Nestas minhas lides de usar o lápis e papel e ainda com a ajuda de uma caneta, tenho sido bafejada pela sorte, por conhecer pessoas extraordinárias.
Há aqueles que precisam de ajuda para entender as matérias escolares, pelos mais variados motivos, ou os que querem manter os seus conhecimentos muito bem actualizados.
Contudo, o melhor são as surpresas. Pela minha mesa já houve de tudo, gentes que queriam reciclar a mente, as que precisavam de ajuda para coisas prática e as que, após a vida permitir, decidem pensar em si.
A Conceição foi a maior das delícias e tenho-a, para sempre, no meu coração, num lugar de destaque. A sua vida foi grande, uso o pretérito, pois já não lhe posso falar, abriu asas e voou, deixando um legado gigante.
Não sei quantos filhos teve, alguns, mas mencionava, com carinho, “os meus meninos “. Abençoada com vários netos, foi a avó excepcional, a dos abraços e dos beijos, a fofinha que estava disponível para tudo.
Tendo já a família arrumada e os netos criados, decidiu que queria aprender a ler. Não era nova (onde é que a juventude tinha parado?), mas ficou uma menina que se iniciava nas artes de aprender.
Queria ler as escrituras, compreender a mensagem e ver tudo com os seus olhos e muito mais longe. Cheia de vontade, com uma letra bem redondinha, preencheu cadernos com letras e palavras que lhe faziam sentido.
Atenta a tudo, não falhava nada. Era o renascer, sentir o ar de outra forma, abraçar a vida com olhos sentidos e de provir. Foi uma aluna aplicada e maravilhosa, além de divertida e amorosa.
Em lugar de se encerrar em casa, sem meninos para cuidar, viu a oportunidade, uma janela aberta, para ter uma vida reciclada. Outras iriam carpir a ausência, mas ela, este ser tão especial, levantou-se para voltar a nascer.
A Conceição, de voz doce e suave, queria muito, o mundo todo e foi até onde conseguiu.
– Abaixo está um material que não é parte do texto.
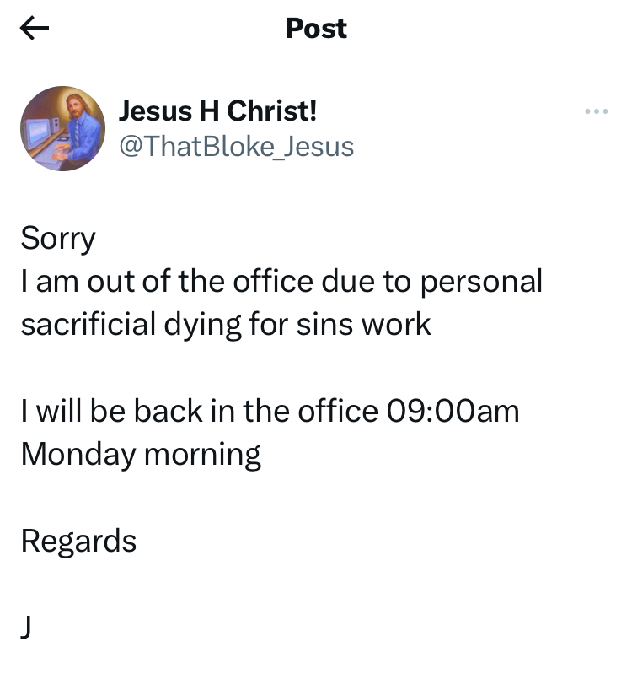Viewport: 632px width, 690px height.
Task: Tap the 'Post' header title
Action: [316, 29]
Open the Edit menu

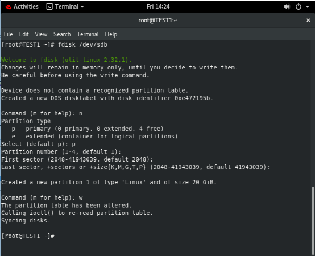(x=24, y=34)
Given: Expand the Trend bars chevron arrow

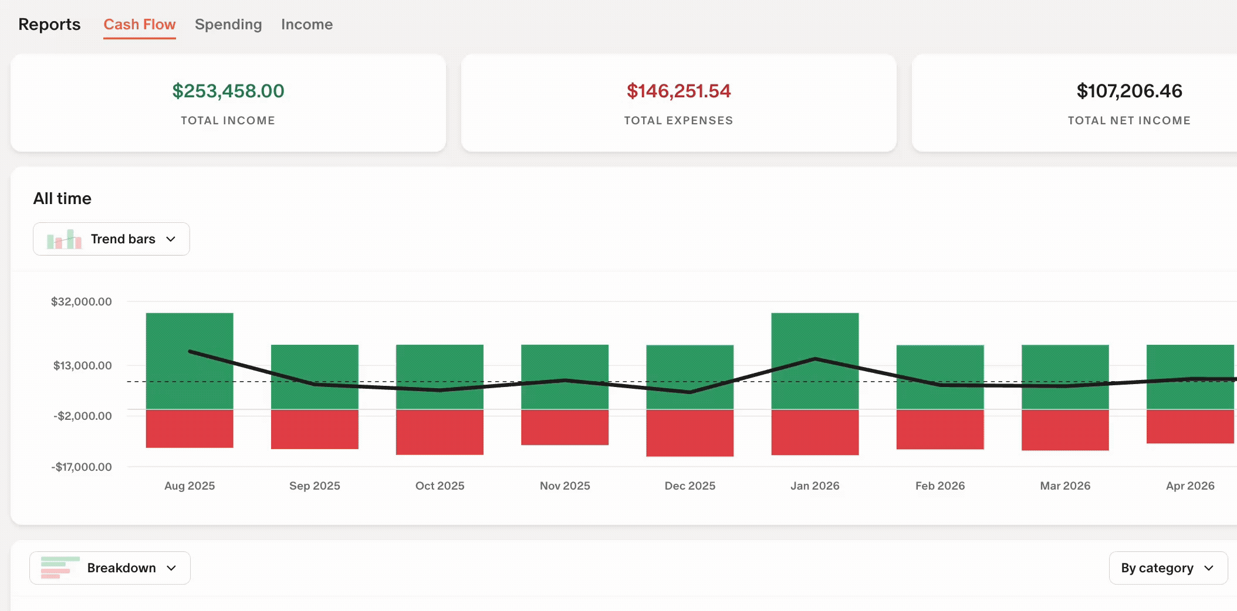Looking at the screenshot, I should pyautogui.click(x=171, y=239).
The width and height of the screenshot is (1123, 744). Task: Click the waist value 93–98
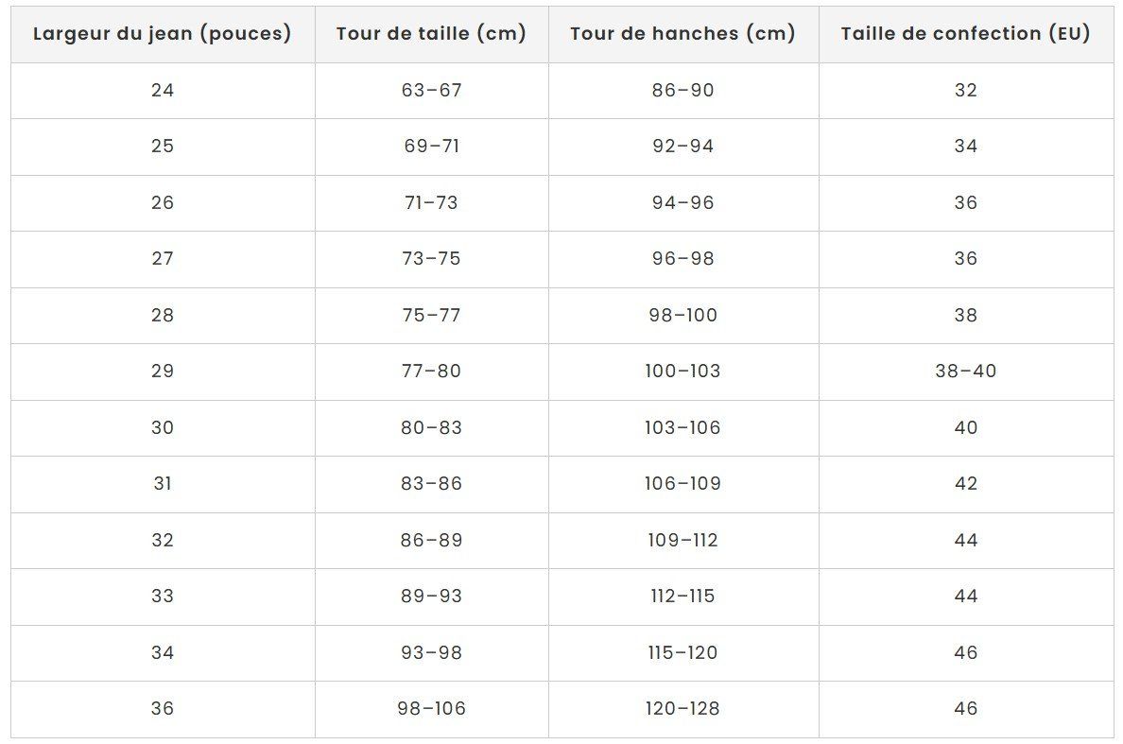[432, 652]
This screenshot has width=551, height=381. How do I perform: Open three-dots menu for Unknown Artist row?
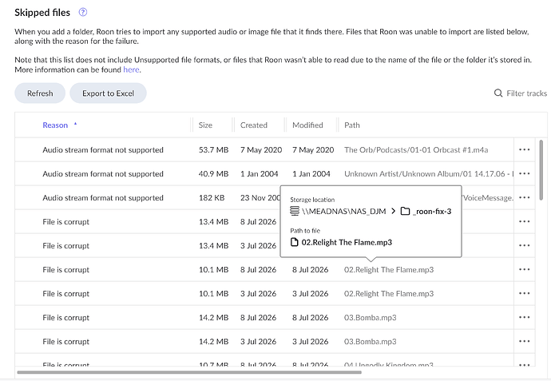525,173
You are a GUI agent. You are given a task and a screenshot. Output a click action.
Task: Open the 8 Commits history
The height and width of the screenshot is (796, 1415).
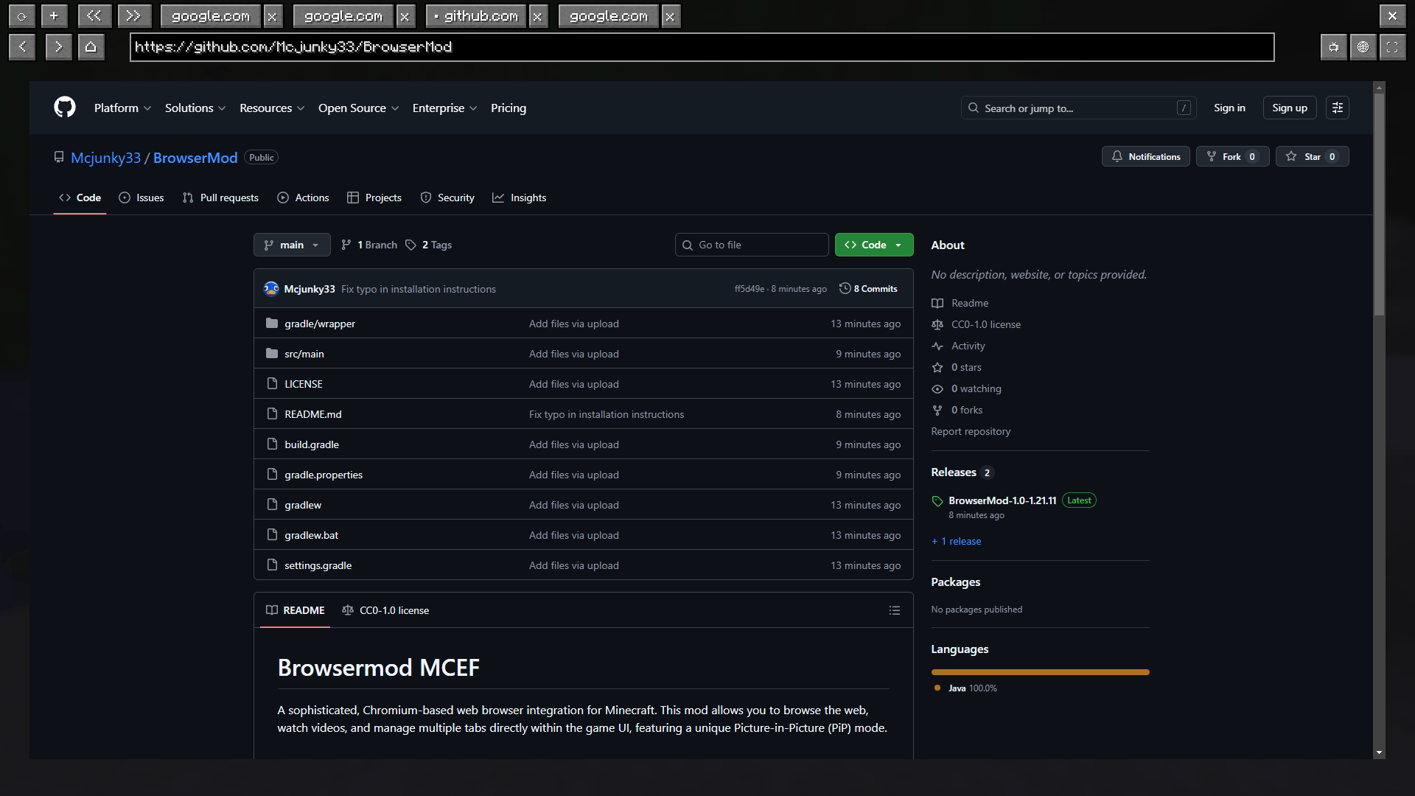point(868,289)
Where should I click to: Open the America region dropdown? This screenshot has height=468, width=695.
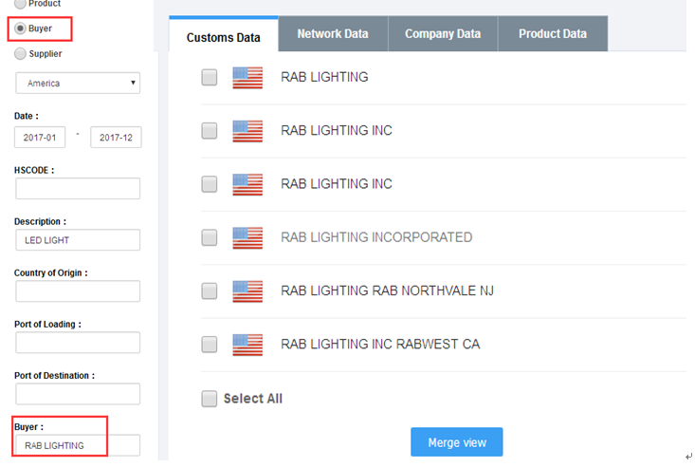pyautogui.click(x=78, y=84)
Que pena a vida não lhe ter dado o que merecia, mas, na sua juventude, os hábitos eram outros e as mulheres estavam apagadas.
Tal mentalidade não a impediu de espalhar um imenso amor por onde passou. Envelheceu, a prática que lhe permitiu viver muitos anos e um dia, o escuro com a foice na mão, veio buscá-la para não voltar.
Impossível não sentir este vazio. Um ser de luz que parte deixa um rasto de pó especial, de estrelas que se vaporizam nas memórias de cada um. Legou um pouco de si a todos que a tiveram.
A faca fica espetada nas costas. A Conceição agora é um anjo com asas longas para se recordar. Foi ter com o marido. Volta, assim, a olhar com devoção pelos seus, nas alturas, nas nuvens que, quando a tristeza bate à porta, fazem chorar.
Estas lágrimas são de gratidão pelo tanto que me deu. Sei que não será esquecida e a sua memória reside nos vários que de si descenderam, dos filhos e dos netos que a adoravam com um amor irrepreensível.
Que ventura a minha, por nos termos cruzados e partilhado netos únicos e ainda momentos inesquecíveis. O céu está muito mais rico. Família é só isto, amor em estado gasoso de perfeição.